I have been unwell, so have delayed thanking you for your admirable letter. I hope you will not think me presumptuous in saying how much I have been struck with your varied knowledge, and with the decisive manner in which you bring it to bear on each point,--a rare and most high quality, as far as my experience goes. I earnestly hope you will find time to publish largely: before the Linnean Society you might bring boldly out your views on species. Have you ever thought of publishing your travels, and working in them the less abstruse parts of your Natural History? I believe it would sell, and be a very valuable contribution to Natural History. You must also have seen a good deal of the natives. I know well it would be quite unreasonable to ask for any further information from you; but I will just mention that I am now, and shall be for a long time, writing on domestic varieties of all animals. Any facts would be useful, especially any showing that savages take any care in breeding their animals, or in rejecting the bad and preserving the good; or any fancies which they may have that one coloured or marked dog, etc., is better than another. I have already collected much on this head, but am greedy for facts. You will at once see their bearing on variation under domestication.

Hardly anything in your letter has pleased me more than about sexual selection. In my larger MS. (and indeed in the "Origin" with respect to the tuft of hairs on the breast of the cock-turkey) I have guarded myself against going too far; but I did not at all know that male and female butterflies haunted rather different sites. If I had to cut up myself in a review I would have [worried?] and quizzed sexual selection; therefore, though I am fully convinced that it is largely true, you may imagine how pleased I am at what you say on your belief. This part of your letter to me is a quintessence of richness. The fact about butterflies attracted by coloured sepals is another good fact, worth its weight in gold. It would have delighted the heart of old Christian C. Sprengel--now many years in his grave.

I am glad to hear that you have specially attended to "mimetic" analogies--a most curious subject; I hope you publish on it. I have for a long time wished to know whether what Dr. Collingwood asserts is true--that the most striking cases generally occur between insects inhabiting the same country.

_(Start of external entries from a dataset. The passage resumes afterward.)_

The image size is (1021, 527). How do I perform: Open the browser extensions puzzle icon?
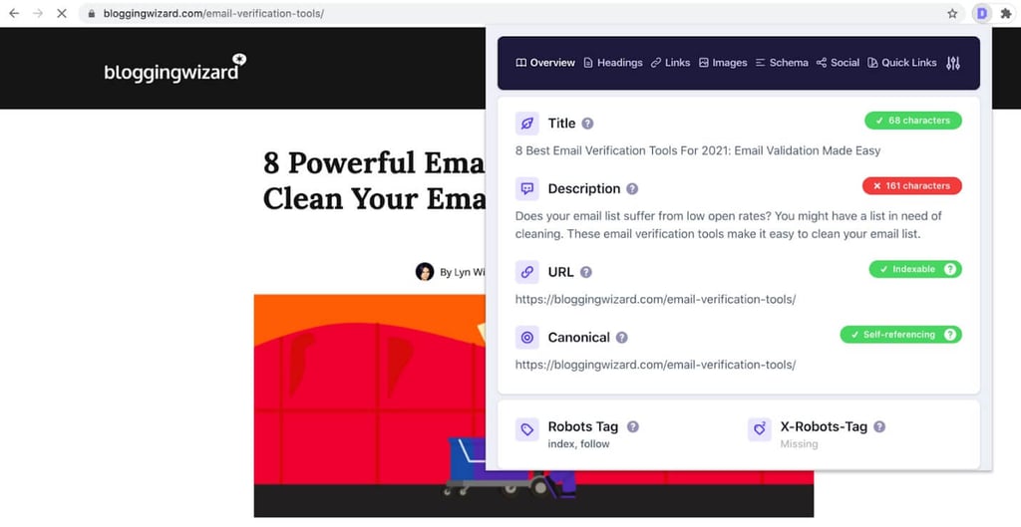click(1006, 14)
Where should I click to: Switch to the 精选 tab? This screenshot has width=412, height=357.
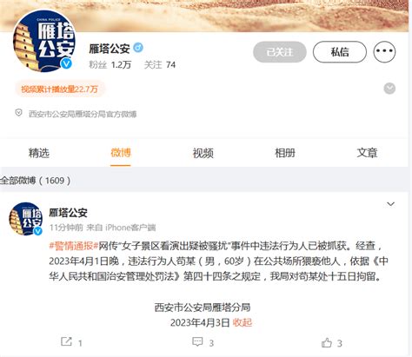[39, 153]
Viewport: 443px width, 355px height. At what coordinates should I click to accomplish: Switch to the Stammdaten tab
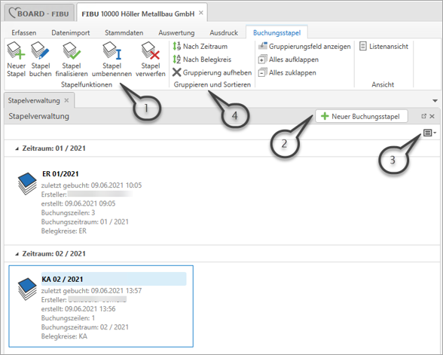pos(124,33)
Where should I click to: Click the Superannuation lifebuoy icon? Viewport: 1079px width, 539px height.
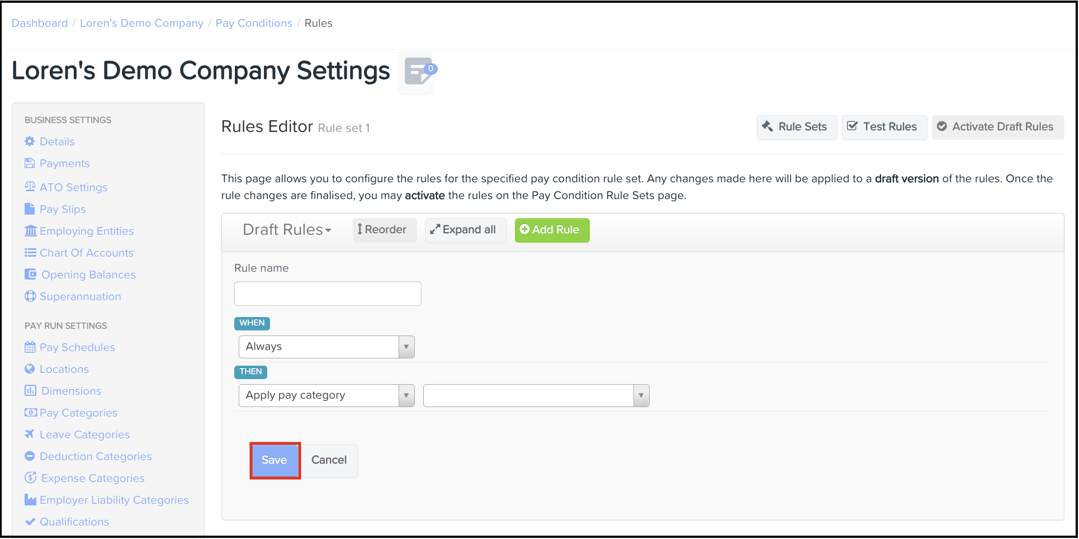pyautogui.click(x=30, y=296)
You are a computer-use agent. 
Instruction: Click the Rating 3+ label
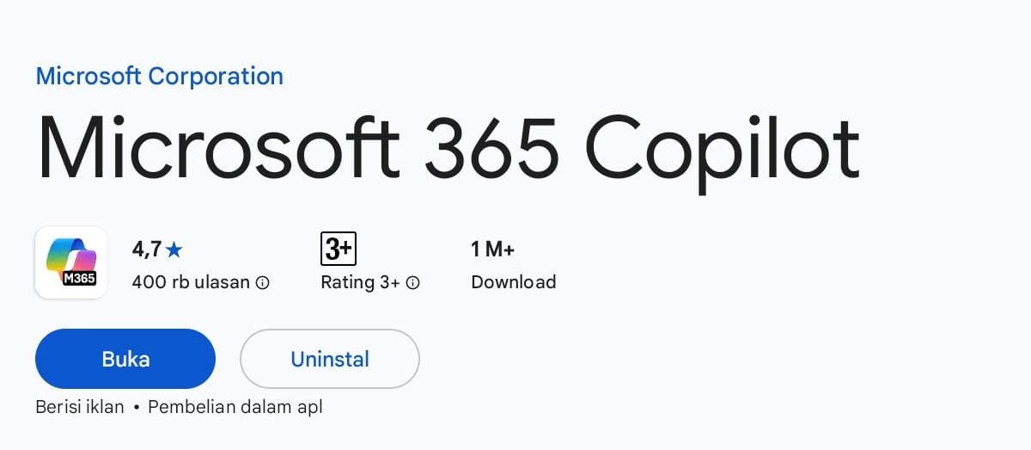click(x=360, y=282)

LETTER 124. TO F.W. HUTTON. Down, April 20th [1861].

I hope that you will permit me to thank you for sending me a copy of your paper in "The Geologist" (124/1. In a letter to Hooker (April 23 rd?, 1861) Darwin refers to Hutton's review as "very original," and adds that Hutton is "one of the very few who see that the change of species cannot be directly proved..." ("Life and Letters," II., page 362). The review appeared in "The Geologist" (afterwards known as "The Geological Magazine") for 1861, pages 132-6 and 183-8. A letter on "Difficulties of Darwinism" is published in the same volume of "The Geologist," page 286.), and at the same time to express my opinion that you have done the subject a real service by the highly original, striking, and condensed manner with which you have put the case. I am actually weary of telling people that I do not pretend to adduce direct evidence of one species changing into another, but that I believe that this view in the main is correct, because so many phenomena can be thus grouped together and explained. But it is generally of no use; I cannot make persons see this. I generally throw in their teeth the universally admitted theory of the undulation of light,--neither the undulation nor the very existence of ether being proved, yet admitted because the view explains so much. You are one of the very few who have seen this, and have now put it most forcibly and clearly. I am much pleased to see how carefully you have read my book, and, what is far more important, reflected on so many points with an independent spirit. As I am deeply interested in the subject (and I hope not exclusively under a personal point of view) I could not resist venturing to thank you for the right good service which you have done.

I need hardly say that this note requires no answer.